Why build the world's biggest mall once, when you can do it twice? Artists impression of the new Mohammed bin Rashid City, courtesy of thenational.ae

Why build the world’s biggest mall once, when you can do it twice? Artist’s impression of the new Mohammed bin Rashid City, courtesy of The National

24-hour Sherpa shopping

Dubai is known for its swanky malls and shopping festivals, and over the past three weeks it’s even been possible to indulge the habit at 3am on weekends.

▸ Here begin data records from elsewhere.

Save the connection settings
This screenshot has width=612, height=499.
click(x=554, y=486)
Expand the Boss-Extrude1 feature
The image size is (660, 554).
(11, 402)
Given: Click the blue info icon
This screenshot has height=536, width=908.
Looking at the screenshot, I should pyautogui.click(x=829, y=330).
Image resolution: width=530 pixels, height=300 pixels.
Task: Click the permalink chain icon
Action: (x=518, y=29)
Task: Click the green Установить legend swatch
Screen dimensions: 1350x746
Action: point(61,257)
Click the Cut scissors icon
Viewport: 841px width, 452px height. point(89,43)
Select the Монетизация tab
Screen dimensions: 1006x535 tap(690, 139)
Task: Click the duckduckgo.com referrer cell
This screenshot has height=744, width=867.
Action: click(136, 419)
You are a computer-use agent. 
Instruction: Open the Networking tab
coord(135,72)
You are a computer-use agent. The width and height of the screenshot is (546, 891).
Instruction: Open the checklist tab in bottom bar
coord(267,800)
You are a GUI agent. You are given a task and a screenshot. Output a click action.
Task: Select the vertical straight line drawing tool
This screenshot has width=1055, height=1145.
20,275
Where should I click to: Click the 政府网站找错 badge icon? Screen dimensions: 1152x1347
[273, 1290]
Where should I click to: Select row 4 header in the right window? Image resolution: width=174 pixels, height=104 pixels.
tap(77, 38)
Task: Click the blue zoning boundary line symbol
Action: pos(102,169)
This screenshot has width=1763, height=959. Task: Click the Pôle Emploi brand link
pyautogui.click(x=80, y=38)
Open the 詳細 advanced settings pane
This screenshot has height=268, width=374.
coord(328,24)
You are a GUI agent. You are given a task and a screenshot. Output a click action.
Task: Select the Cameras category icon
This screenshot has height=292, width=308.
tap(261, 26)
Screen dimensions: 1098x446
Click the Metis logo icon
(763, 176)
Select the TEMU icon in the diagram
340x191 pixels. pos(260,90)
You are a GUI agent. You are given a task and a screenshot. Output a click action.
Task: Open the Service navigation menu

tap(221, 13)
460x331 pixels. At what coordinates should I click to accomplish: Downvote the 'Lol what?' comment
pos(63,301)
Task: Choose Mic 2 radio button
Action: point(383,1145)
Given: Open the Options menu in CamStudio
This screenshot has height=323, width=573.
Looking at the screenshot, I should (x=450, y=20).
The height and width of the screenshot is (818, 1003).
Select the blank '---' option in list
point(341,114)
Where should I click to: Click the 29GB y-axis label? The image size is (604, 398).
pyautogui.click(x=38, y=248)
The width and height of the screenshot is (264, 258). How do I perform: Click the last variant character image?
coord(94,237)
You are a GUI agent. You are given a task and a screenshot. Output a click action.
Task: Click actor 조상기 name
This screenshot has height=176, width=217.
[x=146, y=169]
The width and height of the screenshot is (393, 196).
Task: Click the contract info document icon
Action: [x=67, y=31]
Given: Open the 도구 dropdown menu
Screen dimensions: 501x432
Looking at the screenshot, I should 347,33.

Shopaholics, insomniacs and jet-lagged tourists were treated to round-the-clock shopping at several malls across the city as part of the Eid celebrations – though I hear it was mainly the food outlets that visitors flocked to in the small hours rather than the stores.

I wasn’t one of them – NOTHING, not even a night shopping deal would drag me from my bed and to the mall in the middle of the night, but we did end up at Mirdif City Centre on Saturday, where I found myself browsing the shop windows with a mixture of frustration and envy.

The stores are crammed with swathes of winter clothes – jackets, sweaters, faux furs, scarves – of the Sherpa variety.

I mean, have I missed something over the past four years in Dubai?

Like a big snow.

Cutsie winter clothes that my children will never wear in Dubai. When I popped in to look for a UV sun top, the assistant told me, “Sorry Ma’am, the season’s over.” Over! It’s only just begun!

I’d love to be able to wear this jacket, but if I did I’d feel like a boil-in-the-bag dinner. I know items like this are targeted at the tourists (despite surely not being any cheaper), but couldn’t stores like Gap, H&M and M&S modify their winter collections for Dubai? Per-leez?

And this shop window just takes the biscuit: HELLO! Do you know where we are? THE DESERT!!

Dubai logic strikes again

With the Dubai Summer Surprises festival well underway, we’re reminded once again that summertime in the UAE is full of, ahem, surprises. Along with Modhesh climbing a lamp post near you, there are raffles with big-ticket prizes (including Nissan Patrols, money and gold) and some fantastic summer sales all over the city, like this one:

The whole rack was marked the same, with the original price on the actual tag down as 79dhs. So Dubai!